The father of India's nuclear research programs, the founder-director of the Tata Institute of Fundamental Research (TIFR), the founder-chairman of India's Atomic Energy Commission, the moving spirit behind India's space and nuclear weapons programs and the founder of the country's first nuclear reactor and power station, Homi Jehangir Bhabha (1909-1966) is one of the visionary leaders of India's creditable progress in science and technology. Born (1909) into a Bombay family of fame and wealth, he had his higher studies at the Royal Institute of Science, and took first class degrees in engineering and mathematics. His father wanted him to be a mechanical engineer, but he was after mathematics and fundamental physics. The father said, all right, you can go for higher studies in any area of your liking provided you pass out with a first class degree in mechanical engineering. Bhabha's answered his father's wish with a first class degree not only in mechanical engineering, but in Mathematics also.
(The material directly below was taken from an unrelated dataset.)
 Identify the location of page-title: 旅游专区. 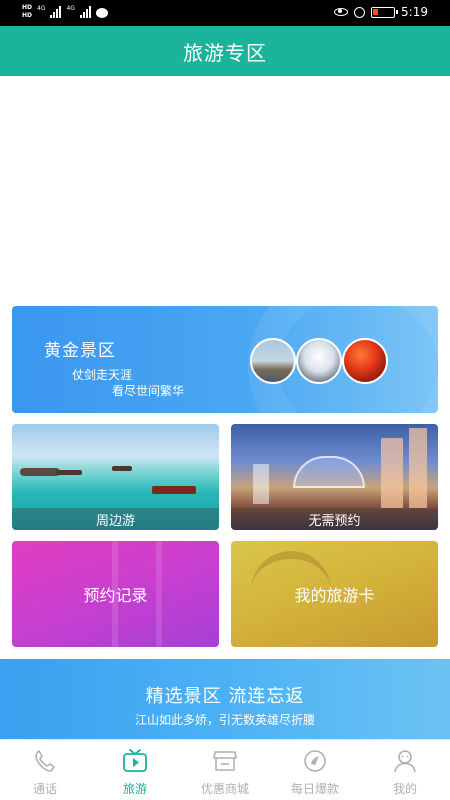
(225, 52).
And later he obtained his doctorate in theoretical physics (1935) from Cambridge University. During his days of research, he won the Isaac Newton Studentship and had opportunity to work at the Bohr Institute of Copenhagen, with Wolfgang Pauli at Zurich, and with Enrico Fermi at Rome.
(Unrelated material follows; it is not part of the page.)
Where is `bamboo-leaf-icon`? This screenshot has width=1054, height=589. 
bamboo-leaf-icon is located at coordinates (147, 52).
It was the time when nuclear physics was in its developmental stage, and Bhabha concentrated his research on cosmic rays and fundamental particles. This resulted in his first dissertation on the absorption of cosmic rays and electron shower production, followed by a series of highly valued articles on cosmic rays and nuclear physics. He introduced remarkable theories with his mathematical interpretations of the theory of relativity and quantum physics. Though he was doing research in all these profound areas, it was noticeable right from those days that his scientific genius was tempered with the arts of painting and music. He turned out to be a humanist too.
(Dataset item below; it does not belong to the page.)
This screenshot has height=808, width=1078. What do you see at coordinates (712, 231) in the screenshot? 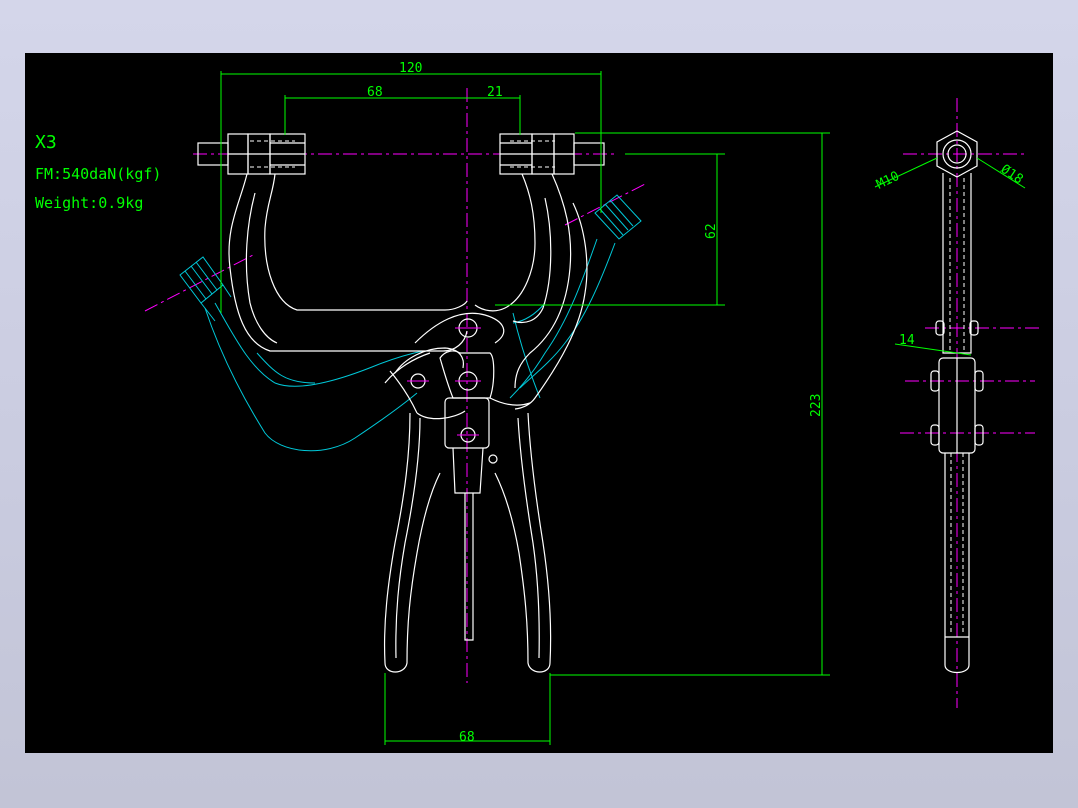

When the World War broke out he was in India and he accepted an invitation from Dr. C.V. Raman, Nobel Laureate, to join the Indian Institute of Science in Bangalore, founded and headed by him. Dr. Bhabha accepted the invitation of the great scientist and joined the Institute as the head of its newly formed Cosmic Ray Research Unit (1939). TIFR came into being in 1945, and the Atomic energy Commission of India was set up in 1948. Dr. Bhabha represented India in International Atomic Energy Forums, and was President of the UN Conference on the Peaceful Uses of Atomic energy in Geneva, Switzerland in 1955. He served as member of the Indian Cabinet of Ministers' Scientific Advisory Committee and set up the Indian National Committee for Space Research. It was Dr. Bhabha who asked Dr. Vikram Sarabhai to take over the responsibility of the country's space research-related activities.

He died in a plane crash near Mont Blanc on January 24, 1966, while flying to Vienna, Austria, to represent India in the International Atomic Energy Agency's Scientific Advisory Committee.  There were several allegations about this air crash including one of a conspiracy. The Government of India renamed the Atomic Energy Center in Trombay as Bhabha Atomic Research Center in honor of the pioneering legendary nuclear scientist.